Extracted data: Begin
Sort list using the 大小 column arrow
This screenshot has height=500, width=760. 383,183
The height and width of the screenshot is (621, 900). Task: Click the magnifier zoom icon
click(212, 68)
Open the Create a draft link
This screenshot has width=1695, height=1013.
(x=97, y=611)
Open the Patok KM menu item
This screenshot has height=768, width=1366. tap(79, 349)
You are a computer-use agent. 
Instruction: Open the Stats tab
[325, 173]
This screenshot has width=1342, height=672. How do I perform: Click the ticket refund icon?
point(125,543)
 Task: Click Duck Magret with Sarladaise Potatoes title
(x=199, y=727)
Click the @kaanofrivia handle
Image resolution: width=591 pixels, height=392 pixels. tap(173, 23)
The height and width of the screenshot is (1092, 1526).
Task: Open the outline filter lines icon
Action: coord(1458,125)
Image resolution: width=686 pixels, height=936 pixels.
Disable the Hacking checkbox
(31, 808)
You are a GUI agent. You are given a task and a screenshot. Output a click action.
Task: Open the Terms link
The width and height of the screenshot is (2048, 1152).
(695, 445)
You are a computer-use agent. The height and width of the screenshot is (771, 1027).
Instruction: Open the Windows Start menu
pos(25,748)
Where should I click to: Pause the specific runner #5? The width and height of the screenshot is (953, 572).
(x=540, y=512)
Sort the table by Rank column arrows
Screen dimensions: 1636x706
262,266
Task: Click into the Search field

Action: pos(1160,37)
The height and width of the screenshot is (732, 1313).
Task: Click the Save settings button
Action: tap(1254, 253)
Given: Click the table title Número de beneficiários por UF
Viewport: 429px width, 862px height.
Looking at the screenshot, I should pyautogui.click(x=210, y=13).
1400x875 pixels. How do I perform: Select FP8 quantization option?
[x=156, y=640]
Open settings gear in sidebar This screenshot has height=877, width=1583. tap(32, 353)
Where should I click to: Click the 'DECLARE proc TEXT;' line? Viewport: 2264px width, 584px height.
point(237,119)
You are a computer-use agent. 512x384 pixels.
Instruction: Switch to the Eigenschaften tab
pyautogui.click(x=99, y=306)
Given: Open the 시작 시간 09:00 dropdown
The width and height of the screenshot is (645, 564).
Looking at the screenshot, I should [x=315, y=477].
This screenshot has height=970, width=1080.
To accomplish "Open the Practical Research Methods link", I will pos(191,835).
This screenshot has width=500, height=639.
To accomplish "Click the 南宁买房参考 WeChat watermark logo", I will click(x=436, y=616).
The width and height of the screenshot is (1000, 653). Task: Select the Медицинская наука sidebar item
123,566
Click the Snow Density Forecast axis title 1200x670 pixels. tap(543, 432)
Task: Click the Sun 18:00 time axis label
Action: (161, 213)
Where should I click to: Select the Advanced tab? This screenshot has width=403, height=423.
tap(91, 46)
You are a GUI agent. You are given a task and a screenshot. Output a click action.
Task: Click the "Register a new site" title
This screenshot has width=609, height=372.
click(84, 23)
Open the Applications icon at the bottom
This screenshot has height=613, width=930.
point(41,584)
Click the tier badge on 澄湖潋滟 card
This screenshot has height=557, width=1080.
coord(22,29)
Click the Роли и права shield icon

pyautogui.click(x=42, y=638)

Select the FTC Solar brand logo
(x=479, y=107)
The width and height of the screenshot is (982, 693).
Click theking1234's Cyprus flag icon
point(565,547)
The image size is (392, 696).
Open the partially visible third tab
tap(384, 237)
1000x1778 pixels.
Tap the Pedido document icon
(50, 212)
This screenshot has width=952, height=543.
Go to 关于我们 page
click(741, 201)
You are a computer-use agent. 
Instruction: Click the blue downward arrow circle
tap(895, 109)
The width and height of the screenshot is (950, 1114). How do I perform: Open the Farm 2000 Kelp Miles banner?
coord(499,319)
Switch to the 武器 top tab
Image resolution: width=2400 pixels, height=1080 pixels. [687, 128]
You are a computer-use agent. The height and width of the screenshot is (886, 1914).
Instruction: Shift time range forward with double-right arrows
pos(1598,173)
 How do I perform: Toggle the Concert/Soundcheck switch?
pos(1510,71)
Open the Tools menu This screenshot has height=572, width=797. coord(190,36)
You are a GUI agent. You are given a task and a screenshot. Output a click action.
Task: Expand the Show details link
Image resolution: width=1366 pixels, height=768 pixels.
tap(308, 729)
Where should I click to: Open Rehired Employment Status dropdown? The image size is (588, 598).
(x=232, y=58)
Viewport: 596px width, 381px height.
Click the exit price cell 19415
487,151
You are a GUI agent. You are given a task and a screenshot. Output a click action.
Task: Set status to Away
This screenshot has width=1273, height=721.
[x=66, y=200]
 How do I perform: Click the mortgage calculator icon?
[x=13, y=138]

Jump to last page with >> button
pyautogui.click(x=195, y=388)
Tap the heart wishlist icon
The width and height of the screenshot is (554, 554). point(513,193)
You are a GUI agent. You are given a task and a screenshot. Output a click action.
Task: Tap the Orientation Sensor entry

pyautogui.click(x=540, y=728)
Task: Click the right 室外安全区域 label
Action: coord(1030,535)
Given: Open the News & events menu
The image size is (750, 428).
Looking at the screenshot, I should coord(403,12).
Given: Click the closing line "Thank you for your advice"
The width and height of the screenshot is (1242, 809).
Extracted data: End
Work required: From the records above, extract exactly and only the lines that begin at the line with "Click the @kaanofrivia handle" and stop after the line with "You are a computer-use agent. 512x384 pixels.".

Response area:
Click the @kaanofrivia handle
Image resolution: width=591 pixels, height=392 pixels. tap(173, 23)
The height and width of the screenshot is (1092, 1526).
Task: Open the outline filter lines icon
Action: coord(1458,125)
Image resolution: width=686 pixels, height=936 pixels.
Disable the Hacking checkbox
(31, 808)
You are a GUI agent. You are given a task and a screenshot. Output a click action.
Task: Open the Terms link
The width and height of the screenshot is (2048, 1152).
(695, 445)
You are a computer-use agent. The height and width of the screenshot is (771, 1027).
Instruction: Open the Windows Start menu
pos(25,748)
Where should I click to: Pause the specific runner #5? The width and height of the screenshot is (953, 572).
(x=540, y=512)
Sort the table by Rank column arrows
Screen dimensions: 1636x706
262,266
Task: Click into the Search field

Action: pos(1160,37)
The height and width of the screenshot is (732, 1313).
Task: Click the Save settings button
Action: tap(1254, 253)
Given: Click the table title Número de beneficiários por UF
Viewport: 429px width, 862px height.
Looking at the screenshot, I should pyautogui.click(x=210, y=13).
1400x875 pixels. How do I perform: Select FP8 quantization option?
[x=156, y=640]
Open settings gear in sidebar This screenshot has height=877, width=1583. tap(32, 353)
Where should I click to: Click the 'DECLARE proc TEXT;' line? Viewport: 2264px width, 584px height.
point(237,119)
You are a computer-use agent. 512x384 pixels.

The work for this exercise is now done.